Susan Cooper August 20, 2013 at 4:19 pm

It is true that you need to focus on value when discussing contracts. Negotiations can be derailed when either party focuses on the wrong thing. 🙂


Johnny Bravo August 29, 2013 at 7:42 pm

So true Susan. The goal is for both parties to benefit in the right way.


Arleen August 20, 2013 at 6:20 pm

I have learned over the years when you are negotiating think of the song that Kenny Rogers sang, the Gambler. You got to know when to hold ’em, know when to fold ’em,
Know when to walk away and know when to run.
You never count your money when you’re sittin’ at the table.
There’ll be time enough for countin’ when the dealin’s done.

If you negoiate properly you can make it look like a win win situation for both.


Johnny Bravo August 29, 2013 at 7:46 pm

That is a great song Arleen.

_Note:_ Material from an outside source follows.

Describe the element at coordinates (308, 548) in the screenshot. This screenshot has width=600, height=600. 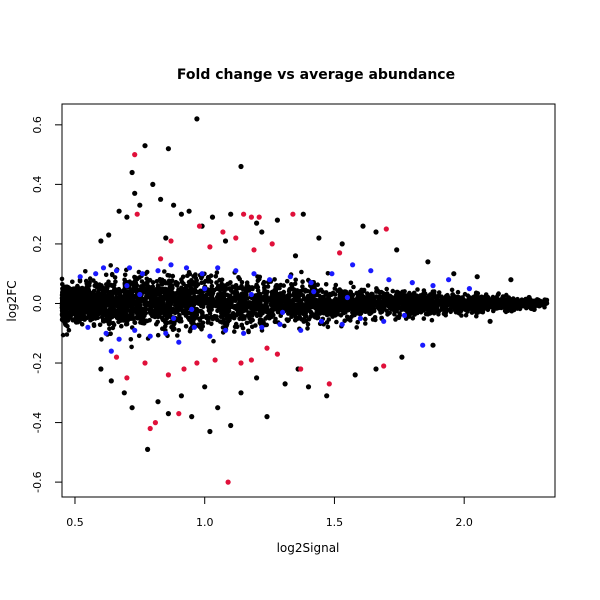
I see `x-axis-label: log2Signal` at that location.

Perfect for this conversation. Thanks for sharing. And so true, good negotiations make everyone happy.


Patricia Weber August 23, 2013 at 1:08 pm

My thinking is it’s always the win-win outcome that makes for the best negotiations. If either party walks away feeling, well, taken then the negotiation could fail. Meaning the party feeling like they left something on the table could stall things from moving forward or just not move forward period. Thanks for the valuable content.

Patricia Weber, LinkedIn Group BHB


Johnny Bravo August 29, 2013 at 7:54 pm

You’re right Patricia. I’ve definitely had negotiations go south because they would they could (or should) get more out of the deal. Communication is key in deals like that. When there is a clear understanding of what both parties are looking to get out of the deal, that win-win is much closer to hand.